■ PROBLEM:
According to the notes on vectors, what does a negative dot product say about the angle between two vectors?

■ EXCERPT TO READ:

_ _ _ _ _ _ _

Multiplying a vector by a scalar changes its magnitude and, if the scalar is negative, changes its direction. Multiply each vector component by the scalar.

For $\vec{v} = (v_1, v_2)$ and scalar $a$

$a \cdot \vec{v} = (a \cdot v_1, a \cdot v_2)$

The **dot product** of two vectors results in a scalar quantity. The dot product is the sum of the products of the corresponding components.

$\vec{a} \cdot \vec{b} = \langle a_1, a_2 \rangle \cdot \langle b_1, b_2 \rangle = a_1 b_1 + a_2 b_2$

The **geometric interpretation of dot product** states that if $\theta$ is an angle between the two nonzero vectors $a$ and $b$, where $0\degree \leq \theta \leq 180\degree$

$a \cdot b = \lVert a \rVert \lVert b \rVert \cos \theta
\\
\rightarrow \cos \theta = \frac{a \cdot b}{\lVert a \rVert \lVert b \rVert}
\\
\rightarrow \theta = \cos^{-1} \left( \frac{a \cdot b}{\lVert a \rVert \lVert b \rVert} \right)$

- If the dot product is
**zero**, the two vectors are said to be**orthogonal**. - If the dot product is
**positive**, the angle between the two vectors is**acute**. - If the dot product is
**negative**, the angle between the two vectors is**obtuse**.

We can use the dot product to test vectors to see whether they’re orthogonal, and then if they’re not, testing to see whether they’re parallel.

- Take the dot product of two vectors
- If the dot product is
**zero**, then the vectors are**orthogonal** - If the dot product is
**not zero**, then extract the common factors of both vectors - If the vectors are equal, then the vectors are
**parallel** - If the vectors are unequal, then the vectors are
**neither parallel nor orthogonal**

Let $v$ and $w$ be two vectors in $\mathbb{R}^2$ drawn so that they have a common initial point. If we drop a perpendicular from the head of $v$ to the line determined by $w$, we determine a vector called the **vector projection of $v$ onto $w$**. The **scalar projection of $v$ onto $w$** (also called the **component of $v$ along $w$**) is the length of the vector projection.

The vector projection of $v$ onto $w$

$\text{proj}_{w}v = \left( \frac{v \cdot w}{ \lVert w \rVert^2 } \right) w$

The scalar projection of $v$ onto $w$

$\text{comp}_{w}v = \frac{v \cdot w}{ \lVert w \rVert }$

**Work** equals $F \cdot d$ where $F$ is a force vector and $d$ is a displacement vector.

The **cross product** of two vectors results in a vector quantity that is **orthogonal** to both given vectors.

It is…

- Distributive: $A \times (B + C) = A \times B + A \times C$
- Non-commutative: $A \times B \neq B \times A$
- Anti-commutative: $A \times B = -(B \times A)$
- Associative: $(A \times B) \times C = A \times (B \times C)$
- Linear: $A \times (kB) = k(A \times B)$
- Zero when vectors are parallel or anti-parallel: $A \times B = 0$ if $A$ and $B$ are parallel or anti-parallel.

_ _ _ _ _ _ _

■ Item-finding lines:

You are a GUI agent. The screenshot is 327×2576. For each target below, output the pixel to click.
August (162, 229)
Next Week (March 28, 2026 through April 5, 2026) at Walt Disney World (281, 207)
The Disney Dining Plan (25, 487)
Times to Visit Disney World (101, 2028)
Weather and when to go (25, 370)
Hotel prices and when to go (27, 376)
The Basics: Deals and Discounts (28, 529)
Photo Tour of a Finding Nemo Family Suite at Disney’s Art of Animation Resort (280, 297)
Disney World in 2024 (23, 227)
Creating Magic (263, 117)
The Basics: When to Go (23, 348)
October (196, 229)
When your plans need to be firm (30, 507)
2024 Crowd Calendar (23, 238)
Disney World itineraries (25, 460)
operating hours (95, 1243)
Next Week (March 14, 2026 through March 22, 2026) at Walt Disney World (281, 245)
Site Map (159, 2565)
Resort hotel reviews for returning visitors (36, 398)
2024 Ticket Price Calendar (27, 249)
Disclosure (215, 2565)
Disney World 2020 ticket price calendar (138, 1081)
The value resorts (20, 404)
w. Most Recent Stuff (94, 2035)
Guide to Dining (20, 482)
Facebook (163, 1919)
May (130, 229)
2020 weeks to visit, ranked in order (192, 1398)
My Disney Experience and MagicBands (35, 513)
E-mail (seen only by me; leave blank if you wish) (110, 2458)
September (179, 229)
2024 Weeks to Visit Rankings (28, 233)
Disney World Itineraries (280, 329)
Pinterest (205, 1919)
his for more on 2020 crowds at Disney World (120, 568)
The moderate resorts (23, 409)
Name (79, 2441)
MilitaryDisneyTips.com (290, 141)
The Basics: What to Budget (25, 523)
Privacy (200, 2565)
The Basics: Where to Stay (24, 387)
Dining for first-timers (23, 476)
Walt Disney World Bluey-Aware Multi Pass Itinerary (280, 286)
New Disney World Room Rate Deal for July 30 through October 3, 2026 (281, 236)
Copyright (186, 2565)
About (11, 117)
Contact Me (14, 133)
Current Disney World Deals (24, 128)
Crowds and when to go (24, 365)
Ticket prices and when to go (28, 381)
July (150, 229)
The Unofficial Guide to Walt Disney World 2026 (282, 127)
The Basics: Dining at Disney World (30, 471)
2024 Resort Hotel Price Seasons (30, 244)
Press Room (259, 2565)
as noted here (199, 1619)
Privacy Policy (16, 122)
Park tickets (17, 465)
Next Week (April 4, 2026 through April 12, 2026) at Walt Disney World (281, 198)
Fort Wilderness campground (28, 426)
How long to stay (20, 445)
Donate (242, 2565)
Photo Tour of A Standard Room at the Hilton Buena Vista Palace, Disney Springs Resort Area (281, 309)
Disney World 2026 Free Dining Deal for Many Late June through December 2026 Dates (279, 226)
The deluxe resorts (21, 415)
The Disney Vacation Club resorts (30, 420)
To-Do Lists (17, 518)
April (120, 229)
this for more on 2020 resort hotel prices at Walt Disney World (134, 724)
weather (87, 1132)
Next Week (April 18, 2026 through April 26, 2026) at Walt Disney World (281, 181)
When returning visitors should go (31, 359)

_ _ _ _ _ _ _

■ ANSWER FOR THIS EXERCISE:
The angle between them is obtuse.